Given request » Reproduce word for word everything from the start of the records down through the line containing "Click the Haushaltsbuch", including that line.

[START OF Information supplied]

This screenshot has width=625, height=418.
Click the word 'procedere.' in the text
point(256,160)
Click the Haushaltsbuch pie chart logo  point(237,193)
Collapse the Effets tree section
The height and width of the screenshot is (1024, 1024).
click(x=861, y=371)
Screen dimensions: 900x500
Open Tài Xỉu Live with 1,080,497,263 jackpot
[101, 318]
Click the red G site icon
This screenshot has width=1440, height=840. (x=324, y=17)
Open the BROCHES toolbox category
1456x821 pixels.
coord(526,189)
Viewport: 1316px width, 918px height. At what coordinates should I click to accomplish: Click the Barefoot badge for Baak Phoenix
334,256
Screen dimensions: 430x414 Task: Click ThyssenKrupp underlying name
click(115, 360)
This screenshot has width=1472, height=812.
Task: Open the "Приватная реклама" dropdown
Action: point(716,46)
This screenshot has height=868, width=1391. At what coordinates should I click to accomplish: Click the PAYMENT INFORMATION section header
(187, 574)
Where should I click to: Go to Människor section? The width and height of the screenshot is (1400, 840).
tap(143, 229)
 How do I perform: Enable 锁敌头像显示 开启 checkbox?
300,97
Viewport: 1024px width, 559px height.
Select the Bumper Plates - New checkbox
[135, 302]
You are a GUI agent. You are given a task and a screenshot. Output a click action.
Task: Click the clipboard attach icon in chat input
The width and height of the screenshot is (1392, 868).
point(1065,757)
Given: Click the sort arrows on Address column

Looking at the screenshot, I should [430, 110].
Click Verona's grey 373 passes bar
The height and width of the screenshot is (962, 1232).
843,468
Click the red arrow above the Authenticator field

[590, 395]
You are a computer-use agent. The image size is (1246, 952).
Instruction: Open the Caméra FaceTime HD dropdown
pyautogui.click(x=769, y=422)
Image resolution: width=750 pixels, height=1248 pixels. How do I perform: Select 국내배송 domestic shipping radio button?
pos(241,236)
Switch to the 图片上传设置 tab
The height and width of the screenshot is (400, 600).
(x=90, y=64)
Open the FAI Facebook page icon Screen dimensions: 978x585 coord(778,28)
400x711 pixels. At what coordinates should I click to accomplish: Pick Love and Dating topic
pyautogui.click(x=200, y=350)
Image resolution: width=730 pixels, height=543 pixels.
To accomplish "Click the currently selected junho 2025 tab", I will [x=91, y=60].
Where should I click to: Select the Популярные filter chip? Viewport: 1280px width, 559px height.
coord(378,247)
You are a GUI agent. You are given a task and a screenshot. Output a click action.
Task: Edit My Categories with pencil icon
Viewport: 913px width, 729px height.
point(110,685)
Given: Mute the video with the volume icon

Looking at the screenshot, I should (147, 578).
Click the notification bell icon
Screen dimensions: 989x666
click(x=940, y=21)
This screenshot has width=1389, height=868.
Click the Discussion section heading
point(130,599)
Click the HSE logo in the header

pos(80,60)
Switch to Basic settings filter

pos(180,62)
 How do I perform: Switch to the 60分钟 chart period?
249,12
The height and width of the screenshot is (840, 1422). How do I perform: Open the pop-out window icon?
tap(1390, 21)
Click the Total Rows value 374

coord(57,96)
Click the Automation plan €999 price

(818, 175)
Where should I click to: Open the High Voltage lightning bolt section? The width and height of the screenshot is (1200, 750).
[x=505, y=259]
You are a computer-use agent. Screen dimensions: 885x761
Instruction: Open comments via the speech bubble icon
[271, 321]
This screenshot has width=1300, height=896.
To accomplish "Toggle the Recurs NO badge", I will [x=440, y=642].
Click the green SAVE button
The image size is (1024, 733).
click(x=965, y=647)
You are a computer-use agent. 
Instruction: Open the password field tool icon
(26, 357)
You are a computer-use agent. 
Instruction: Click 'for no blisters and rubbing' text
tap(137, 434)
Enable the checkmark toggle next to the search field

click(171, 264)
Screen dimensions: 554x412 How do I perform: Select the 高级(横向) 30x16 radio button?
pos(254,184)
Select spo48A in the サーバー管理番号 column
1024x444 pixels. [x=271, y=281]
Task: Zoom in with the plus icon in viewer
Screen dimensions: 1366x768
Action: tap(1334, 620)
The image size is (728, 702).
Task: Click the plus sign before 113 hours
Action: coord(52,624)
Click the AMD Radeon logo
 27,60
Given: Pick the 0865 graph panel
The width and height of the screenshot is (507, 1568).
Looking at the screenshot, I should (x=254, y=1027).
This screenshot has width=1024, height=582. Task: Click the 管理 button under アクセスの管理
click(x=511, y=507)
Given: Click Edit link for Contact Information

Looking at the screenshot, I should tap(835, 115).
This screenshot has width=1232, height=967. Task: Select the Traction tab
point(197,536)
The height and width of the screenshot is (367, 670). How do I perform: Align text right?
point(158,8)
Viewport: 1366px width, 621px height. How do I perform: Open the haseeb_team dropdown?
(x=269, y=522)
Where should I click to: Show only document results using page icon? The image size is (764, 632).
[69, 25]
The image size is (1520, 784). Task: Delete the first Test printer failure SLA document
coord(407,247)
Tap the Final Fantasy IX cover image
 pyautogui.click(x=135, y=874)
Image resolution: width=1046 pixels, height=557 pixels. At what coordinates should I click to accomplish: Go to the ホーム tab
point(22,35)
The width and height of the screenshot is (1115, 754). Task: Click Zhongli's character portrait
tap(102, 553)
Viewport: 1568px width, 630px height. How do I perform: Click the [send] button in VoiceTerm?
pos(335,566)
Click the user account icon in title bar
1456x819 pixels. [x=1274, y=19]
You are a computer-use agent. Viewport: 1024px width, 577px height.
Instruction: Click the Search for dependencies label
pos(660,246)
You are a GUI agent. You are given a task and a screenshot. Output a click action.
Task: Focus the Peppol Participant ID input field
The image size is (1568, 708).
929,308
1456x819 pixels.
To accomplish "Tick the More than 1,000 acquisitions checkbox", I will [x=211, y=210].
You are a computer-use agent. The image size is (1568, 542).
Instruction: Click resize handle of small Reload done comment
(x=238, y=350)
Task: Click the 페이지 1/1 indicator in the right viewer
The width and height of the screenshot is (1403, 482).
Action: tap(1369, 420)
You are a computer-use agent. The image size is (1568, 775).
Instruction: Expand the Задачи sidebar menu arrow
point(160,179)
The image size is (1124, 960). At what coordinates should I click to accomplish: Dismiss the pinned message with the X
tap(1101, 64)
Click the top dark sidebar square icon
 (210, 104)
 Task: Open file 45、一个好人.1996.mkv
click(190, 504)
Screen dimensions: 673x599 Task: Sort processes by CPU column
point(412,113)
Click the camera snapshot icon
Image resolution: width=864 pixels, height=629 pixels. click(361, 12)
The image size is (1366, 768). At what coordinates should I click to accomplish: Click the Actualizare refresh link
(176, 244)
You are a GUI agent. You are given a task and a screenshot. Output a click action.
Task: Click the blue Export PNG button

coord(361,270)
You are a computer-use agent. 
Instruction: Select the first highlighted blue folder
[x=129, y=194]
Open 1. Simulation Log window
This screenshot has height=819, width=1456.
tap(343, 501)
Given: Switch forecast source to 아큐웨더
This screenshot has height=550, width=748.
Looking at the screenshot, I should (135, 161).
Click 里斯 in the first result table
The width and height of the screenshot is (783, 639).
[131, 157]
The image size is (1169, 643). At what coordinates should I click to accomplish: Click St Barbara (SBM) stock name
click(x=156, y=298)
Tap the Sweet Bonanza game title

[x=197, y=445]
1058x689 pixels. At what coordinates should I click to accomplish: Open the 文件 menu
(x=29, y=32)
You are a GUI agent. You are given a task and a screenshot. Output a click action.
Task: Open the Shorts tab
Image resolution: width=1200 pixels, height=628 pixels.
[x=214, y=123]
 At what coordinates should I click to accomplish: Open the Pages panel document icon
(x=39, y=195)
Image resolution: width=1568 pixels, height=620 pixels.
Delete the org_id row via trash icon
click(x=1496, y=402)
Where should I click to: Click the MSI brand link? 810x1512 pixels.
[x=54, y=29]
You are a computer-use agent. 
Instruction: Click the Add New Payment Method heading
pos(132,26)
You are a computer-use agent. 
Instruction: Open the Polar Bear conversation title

[END OF Information supplied]

Exercise result »
This screenshot has width=625, height=418.
Click the word 'procedere.' in the text
point(256,160)
Click the Haushaltsbuch pie chart logo  point(237,193)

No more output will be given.